Renal impairment: Following a single 15-mg oral dose of mirtazapine in patients with moderate (creatinine clearance <40 ml/min) and severe (creatinine clearance ≤10 ml/min) renal impairment, the clearance of mirtazapine was about 30% and 50% decreased, respectively, compared to normal subjects. The average plasma concentration of mirtazapine was about 55% and 115% increased, respectively. No significant differences were found in patients with mild renal impairment (creatinine clearance <80 ml/min) as compared to the control group.

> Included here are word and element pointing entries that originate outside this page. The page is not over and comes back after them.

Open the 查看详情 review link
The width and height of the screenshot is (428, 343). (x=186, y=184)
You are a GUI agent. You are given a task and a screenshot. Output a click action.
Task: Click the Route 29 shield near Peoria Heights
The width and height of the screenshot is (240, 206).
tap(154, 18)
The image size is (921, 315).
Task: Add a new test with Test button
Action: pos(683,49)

Diabetes mellitus: In patients with diabetes, antidepressants may alter glycaemic control. Insulin and/or oral hypoglycaemic dosage may need to be adjusted and close monitoring is recommended.
Like with other antidepressants, the following should be taken into account.
Worsening of psychotic symptoms can occur when antidepressants are administered to patients with schizophrenia or other psychotic disturbances; paranoid thoughts can be intensified.
When the depressive phase of bipolar disorder is being treated, it can transform into the manic phase. Patients with a history of mania/hypomania should be closely monitored. Mirtazapine should be discontinued in any patient entering a manic phase.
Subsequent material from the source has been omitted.